Há quase dois anos, depois da tragédia das enchentes na Região Metropolitana do Recife, quando morreram 107 pessoas, o editorial da Revista Será? dizia: “Estes são sinais inequívocos dos eventos climáticos extremos que decorrem das mudanças climáticas globais, fenômenos insistentemente anunciados por cientistas e ambientalistas. Apesar das evidências, as cidades não estão se preparando para estes eventos que devem se repetir e mesmo acentuar no futuro”. As negociações globais para a redução das emissões dos gases de efeito estufa andam de lado, sem grandes resultados, porque ninguém neste planeta parece disposto a apoiar medidas radicais que redefinam o modelo civilizatório para salvar a humanidade. Muitos já jogaram a toalha, porque já chegamos à temida elevação da temperatura do planeta em 1,5º, acima da era industrial, que antecipa o colapso da civilização.
Resultado do efeito estufa, mesmo antes desse futuro catastrófico (que nem está tão longe), já estamos vivendo agora os tempos sombrios dos eventos climáticos extremos, provocando destruição e morte, mundo afora. O dilúvio que desabou agora no Rio Grande do Sul demonstra que as mudanças climáticas não são mais apenas previsões do futuro, este futuro já chegou com intensidade e amplitudes preocupantes. Os eventos extremos estão batendo às nossas portas e deixando um rastro de destruição e morte. No mesmo editorial, dizíamos que a “sucessão de tragédias que sacode e entristece o Brasil são o resultado doloroso e dramático de um grave passivo social acumulado por décadas de descaso político, pobreza, descontrole urbano e agressão ao meio ambiente”. O que exige uma estratégia abrangente e ousada de preparação do Brasil, especialmente das cidades, para as situações extremas da natureza.
Nosso editorial de dois anos atrás está cada vez mais atual, com o mundo sufocando com as secas e o excesso de calor, e se afogando com a volumosa precipitação pluviométrica, com desastre pessoal, prejuízos econômicos e urbanos.
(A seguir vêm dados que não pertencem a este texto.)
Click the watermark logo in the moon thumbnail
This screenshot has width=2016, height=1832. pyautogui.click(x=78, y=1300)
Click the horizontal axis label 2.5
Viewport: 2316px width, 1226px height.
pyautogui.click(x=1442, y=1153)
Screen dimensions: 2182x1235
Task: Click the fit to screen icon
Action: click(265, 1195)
E o Brasil, de desastre em desastre, vai lamentando os sofrimentos e as dores, se mobilizando na solidariedade, os governos vão, às pressas, liberando recursos para proteger as vítimas e recuperar parte dos prejuízos materiais, porque as perdas humanas não têm recuperação. Mas, rapidamente cai tudo no esquecimento, até que novos eventos deixem um rastro de destruição e morte. E quanto mais recursos forem necessários para a emergência e a recuperação, menos vão sobrar para investir na prevenção, preparando as cidades para os inevitáveis eventos climáticos extremos, de modo a evitar o desastre. As tragédias que se sucedem só reforçam o que tem de pior na cultura brasileira: o imediatismo e o descaso com a prevenção.